Se vistió frente al espejo. La ropa que habían comprado le sentaba muy bien. Esa mañana se puso un jersey de lana violeta y unos vaqueros. Para el niño eligió un polo marrón oscuro y pantalones de pana. Luego se peinó el largo pelo negro. No se lo recogería: eso le recordaba malos momentos. Ahora todo había cambiado.
El espejo le devolvía la imagen de una muchacha alta y hermosa. La imagen de siempre. Pero ella ya no vivía encerrada en esa apariencia.
Asomaba a los ojos.
En ellos podía contemplar su verdadero aspecto. Nada ni nadie volvería a hacerle daño, a humillarla. Patricio estaba muerto. Su hijo y ella se hallaban libres.
Contempló al niño. Jugaba con las figuritas de plástico en el suelo de la habitación, de espaldas a la aún incierta luz de la ventana. Nunca sonreía, pero ella no necesitaba que lo hiciera. A su modo, él era otro espejo: en aquella mirada azul y aquellas facciones que no se parecían en nada a las suyas podía verse reflejada.
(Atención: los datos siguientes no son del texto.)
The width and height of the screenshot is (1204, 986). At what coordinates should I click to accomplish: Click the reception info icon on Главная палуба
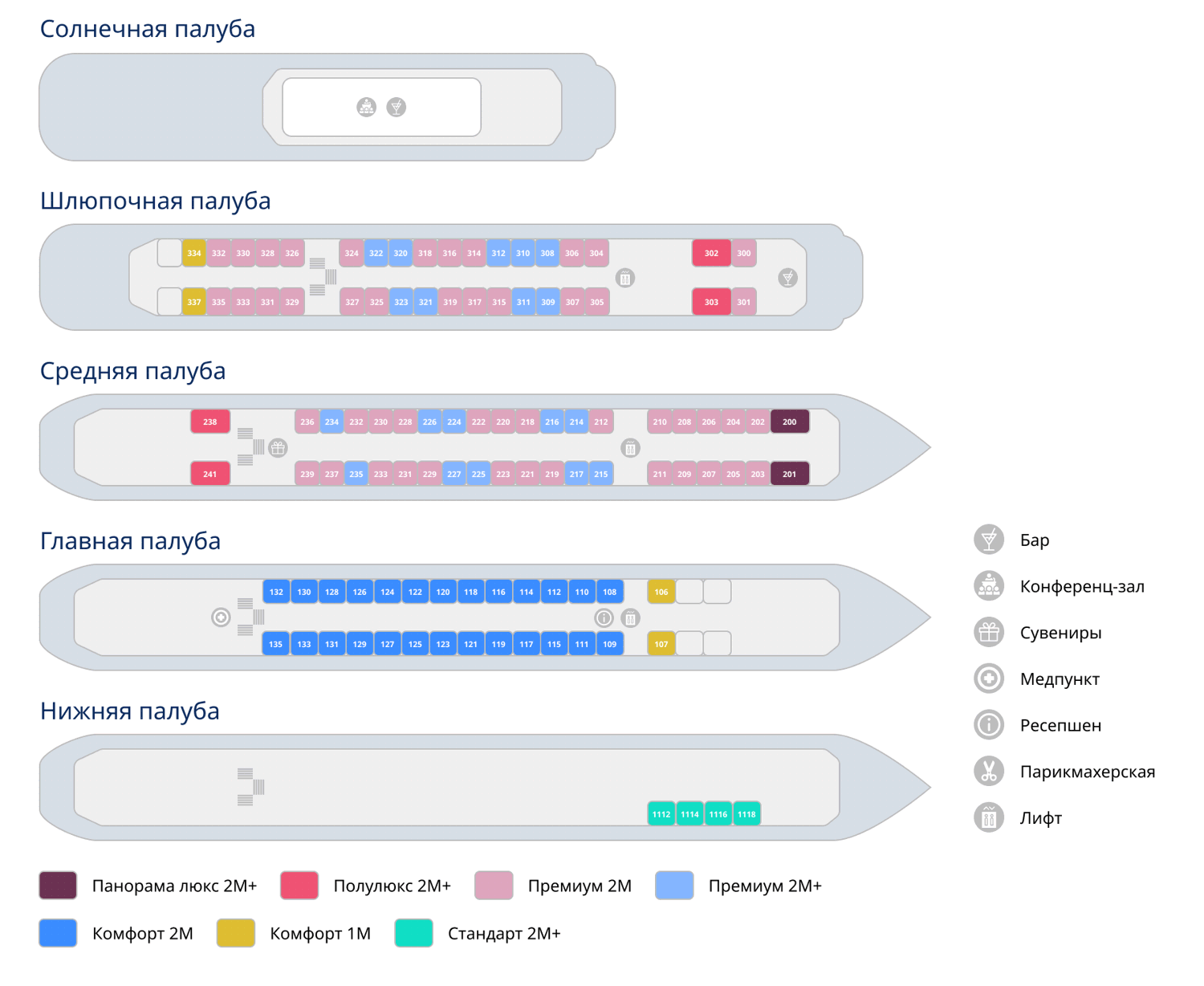[x=604, y=617]
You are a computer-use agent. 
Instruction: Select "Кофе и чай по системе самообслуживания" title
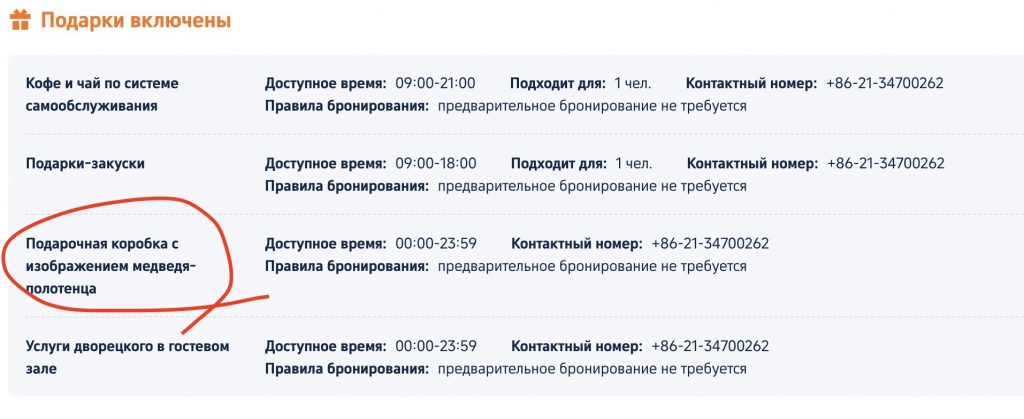tap(102, 95)
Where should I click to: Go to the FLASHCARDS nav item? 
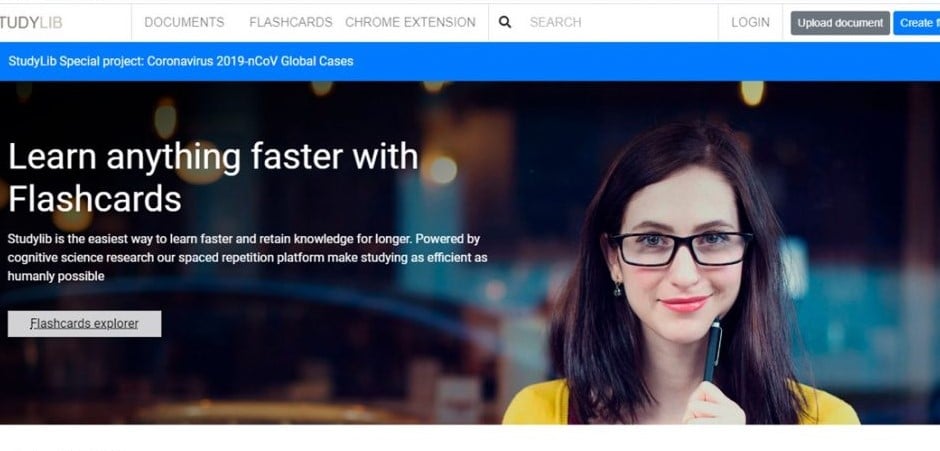pos(291,22)

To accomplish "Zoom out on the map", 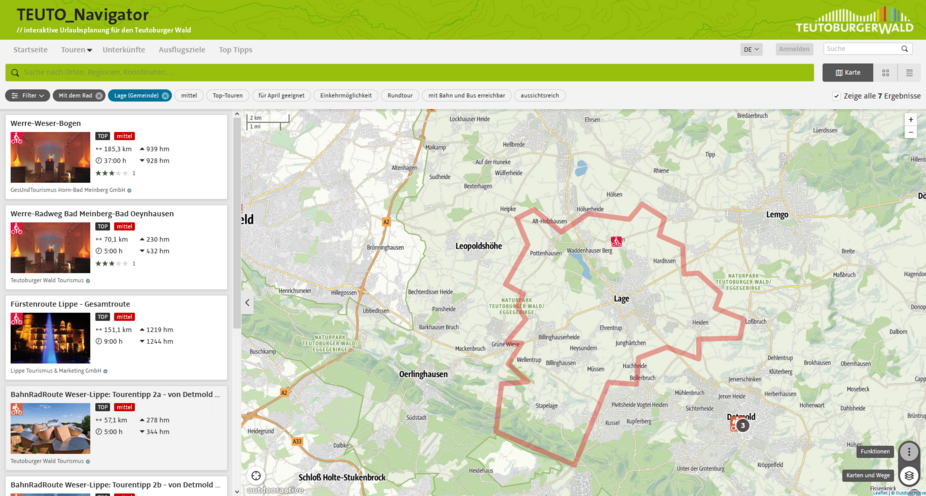I will point(910,132).
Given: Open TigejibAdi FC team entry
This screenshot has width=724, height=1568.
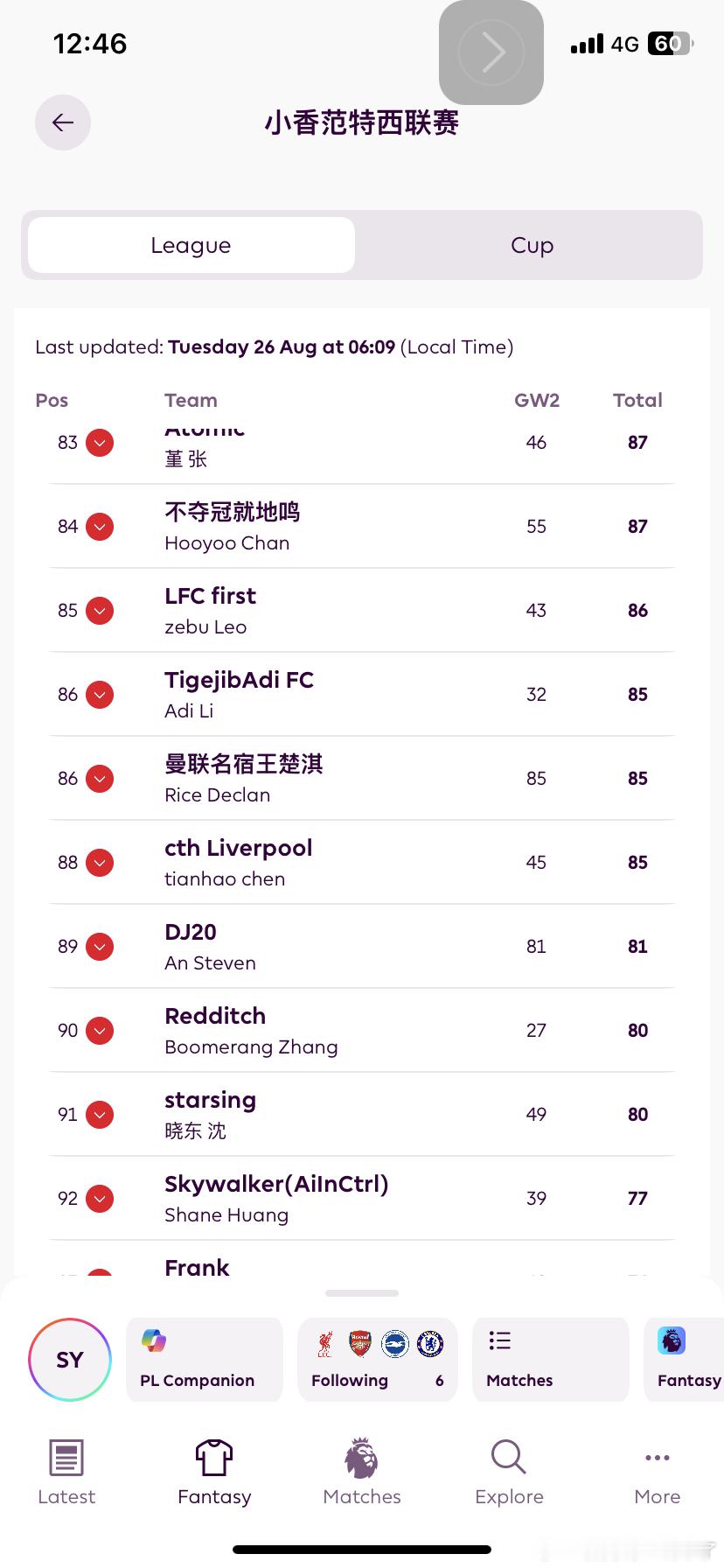Looking at the screenshot, I should tap(362, 695).
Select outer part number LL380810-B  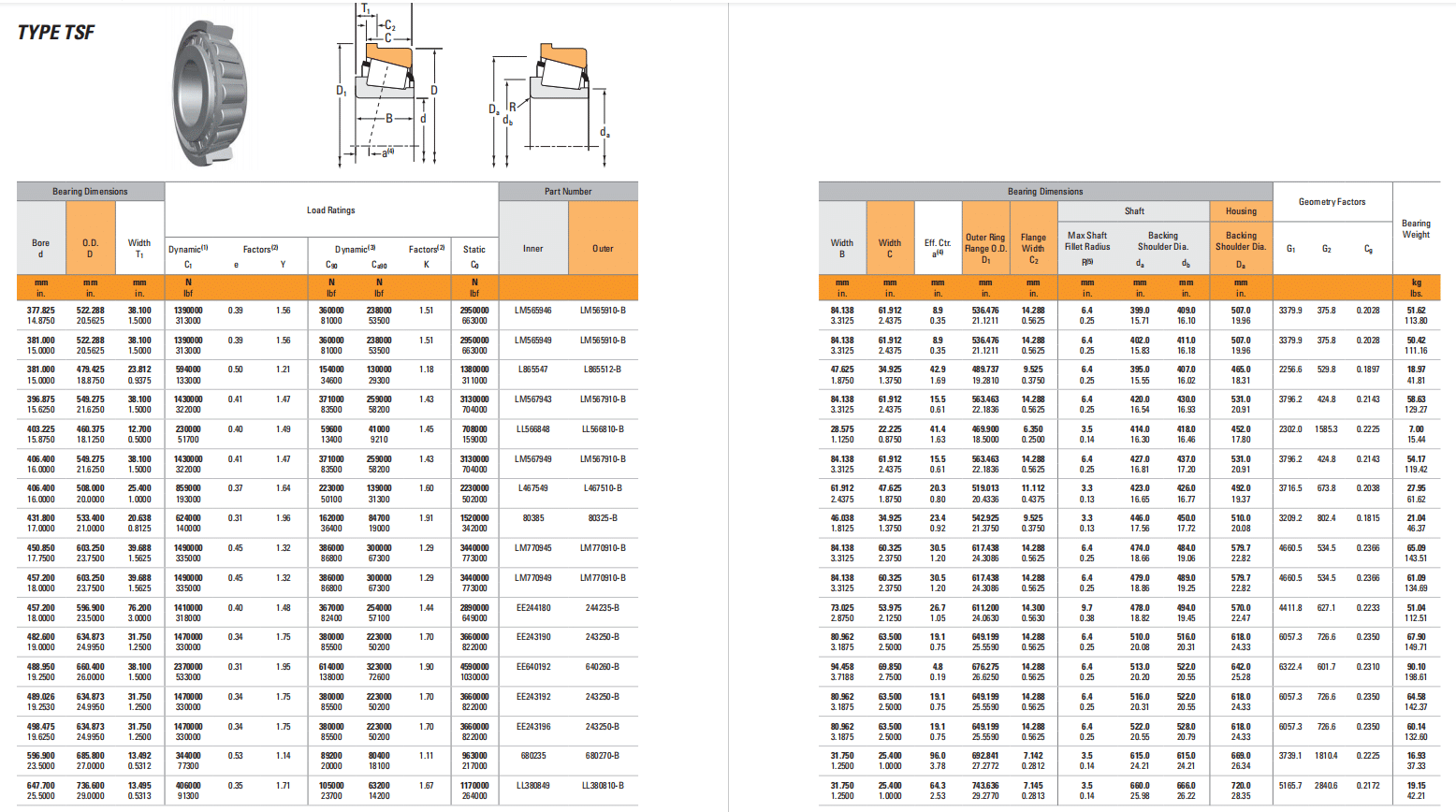[603, 786]

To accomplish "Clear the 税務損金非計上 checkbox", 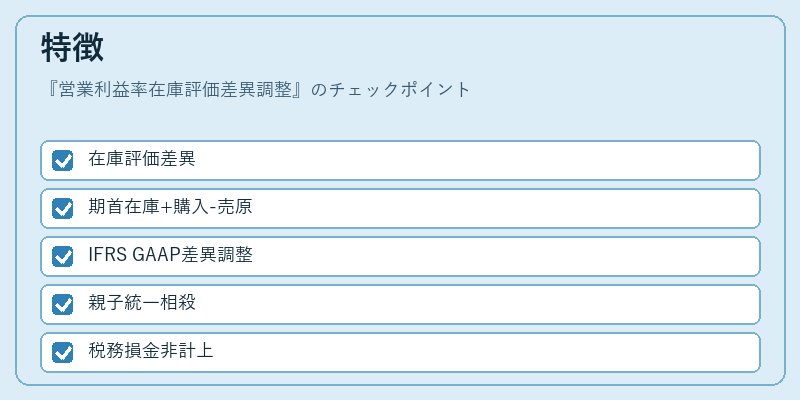I will click(x=63, y=353).

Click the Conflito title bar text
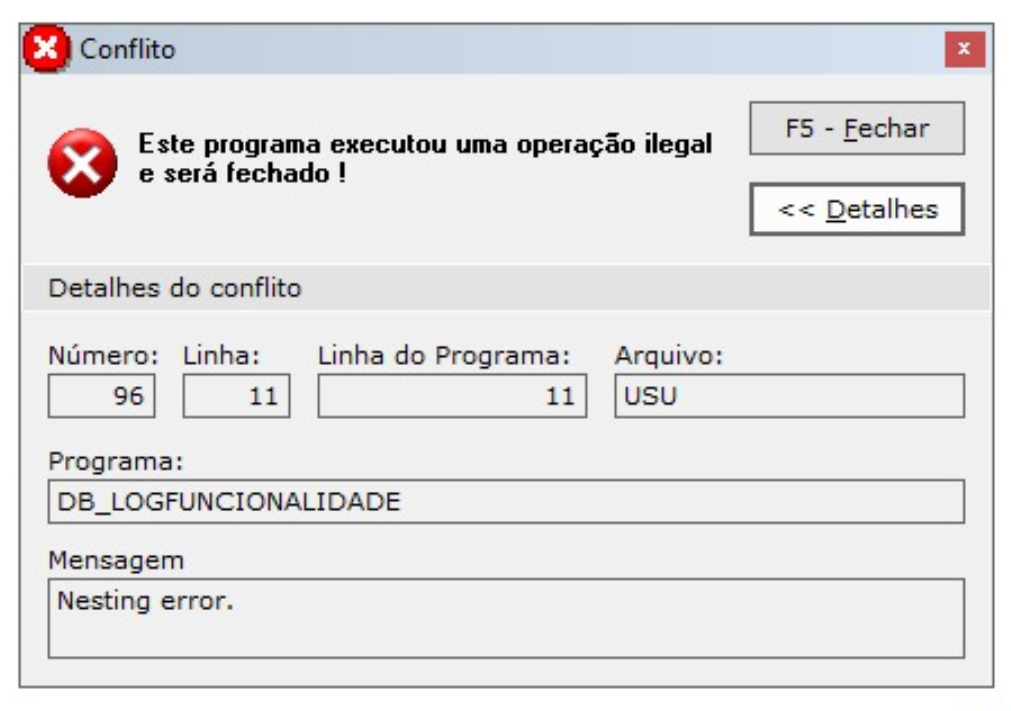(x=128, y=49)

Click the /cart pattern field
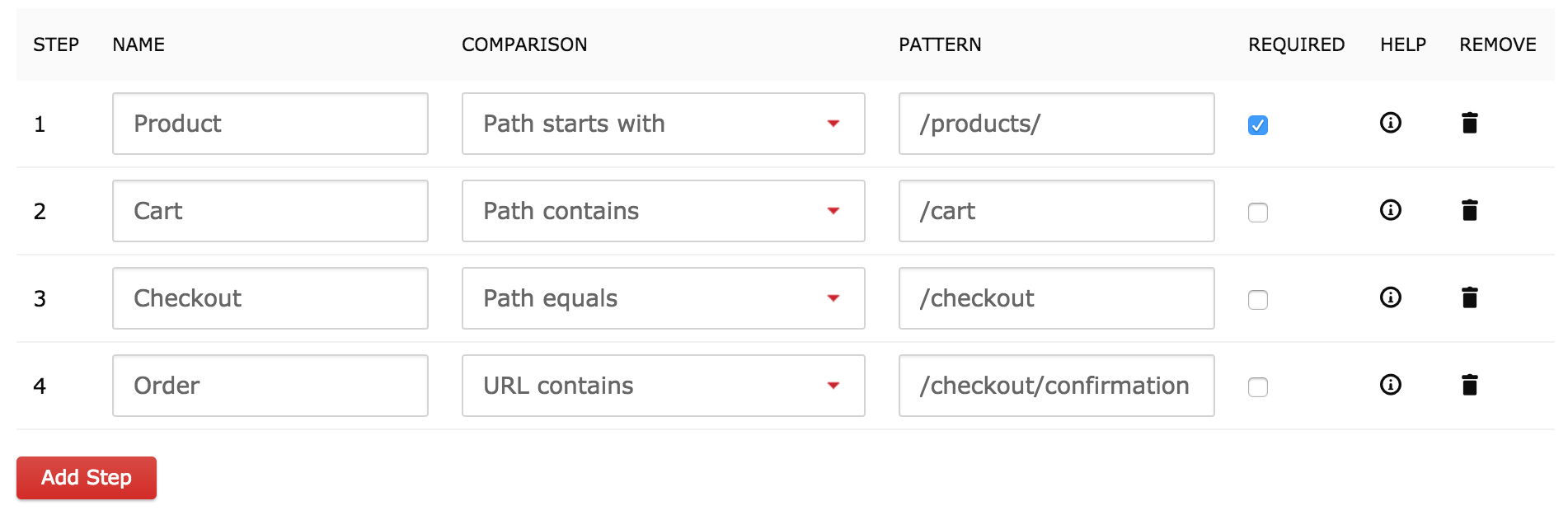click(x=1056, y=211)
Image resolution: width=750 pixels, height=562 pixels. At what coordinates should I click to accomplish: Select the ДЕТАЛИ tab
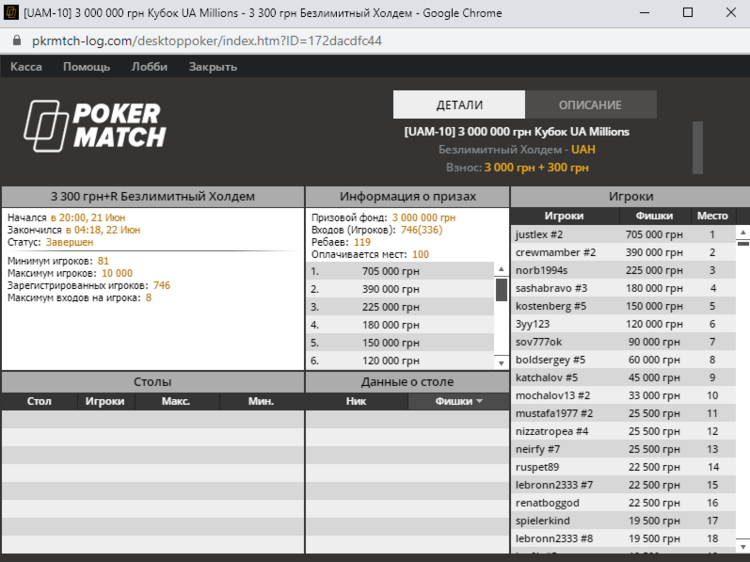[459, 105]
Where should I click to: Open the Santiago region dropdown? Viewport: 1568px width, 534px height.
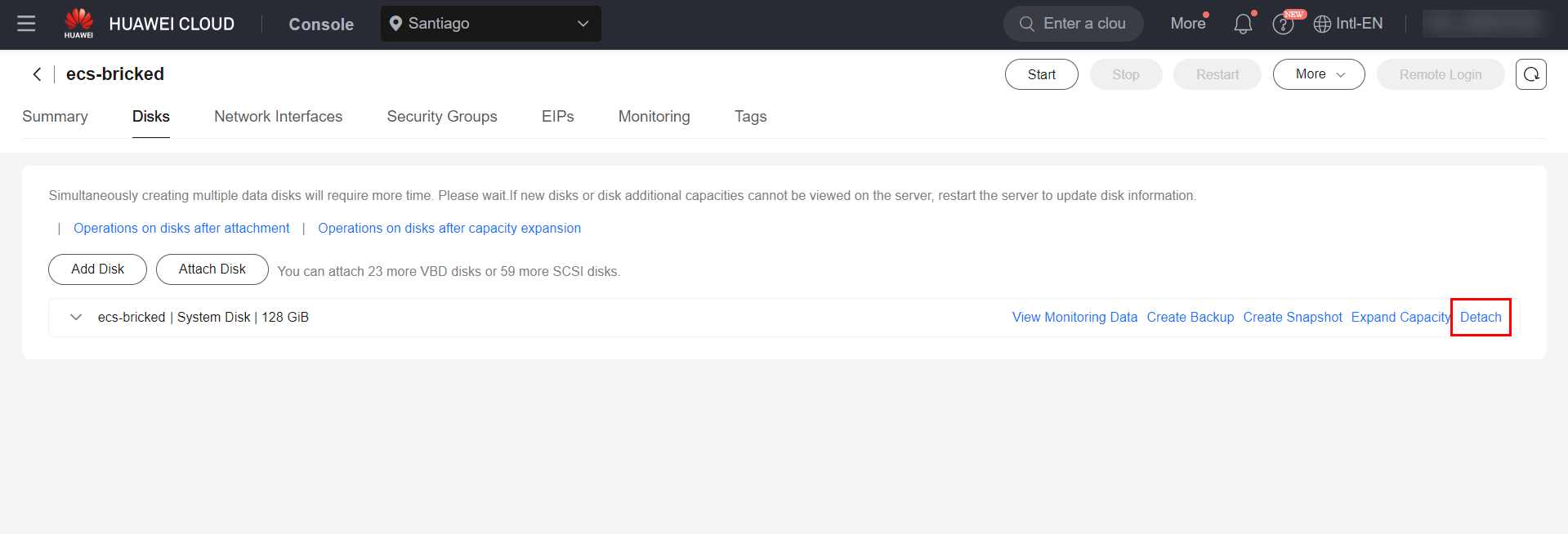point(490,24)

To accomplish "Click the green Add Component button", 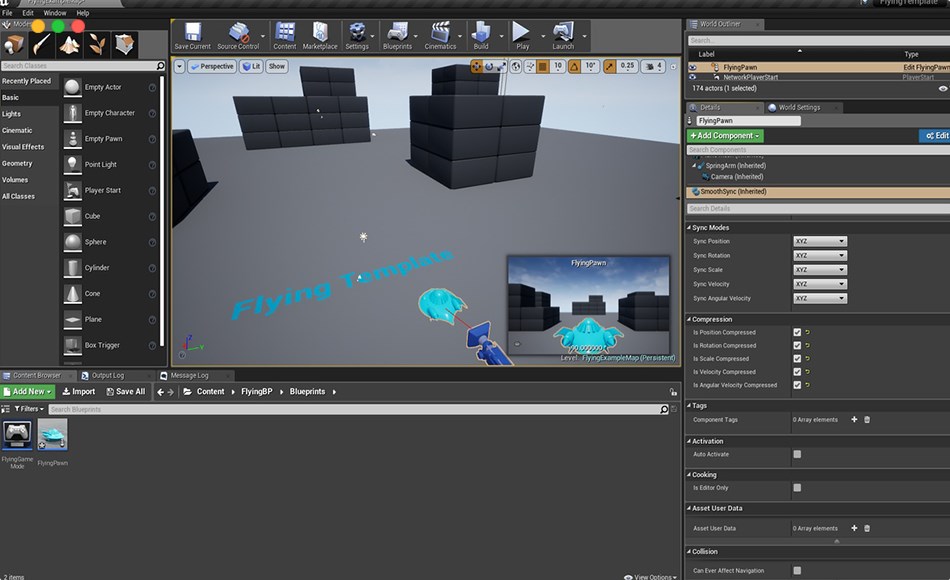I will pos(724,135).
Y se percataba de que el pequeño también la veía así. Ya no se limitaba a mirarla en silencio como si fuera una extraña. A ratos, le hablaba con ternura. Parecía haber percibido su transformación con la misma intensidad que ella.
Ahora lo que más le preocupaba era que Lidia le dijera, a través de los sueños, qué otra cosa debía hacer. Estaba segura de que formaba parte de un plan, y quería saber cuál era. Había mentido al hombre para evitar su interrogatorio: en realidad, no había soñado nada más. Sin embargo, tenía la convicción de que sus intuiciones eran ciertas, de igual forma que la habría tenido de poseer un rostro aunque hubiese carecido de espejos que se lo confirmaran. Y había mentido también en otra cosa, más importante. Esperaba que su arriesgado engaño surtiera efecto.
Se contempló una vez más, cerciorándose de que no parecía distinta a cualquier otra chica. No quería resultar llamativa. Tras ella, reflejados en el cristal, podía distinguir la ventana abierta, el aparcamiento y la carretera a la luz del amanecer, con la silueta de un pequeño pueblo subrayando el horizonte. La habitación se hallaba en la primera planta del motel y era muy modesta, pero a ella le parecía palaciega en comparación con el lugar donde habían vivido hasta entonces. Llevaban allí cinco días y aún no se habían atrevido a salir. O casi. Siguiendo el consejo de Rulfo, ella siempre daba un breve paseo antes del anochecer, aunque regresaba pronto. Sin embargo, esa mañana pensó que quizá saldría con el niño. Los ojos del pequeño se estaban habituando cada vez más a la claridad, y las horas tenues del alba serían ideales. Sí, disfrutaría paseando con su hijo mientras el sol despuntaba sobre los campos. Sin duda, constituiría para ambos una maravillosa experiencia.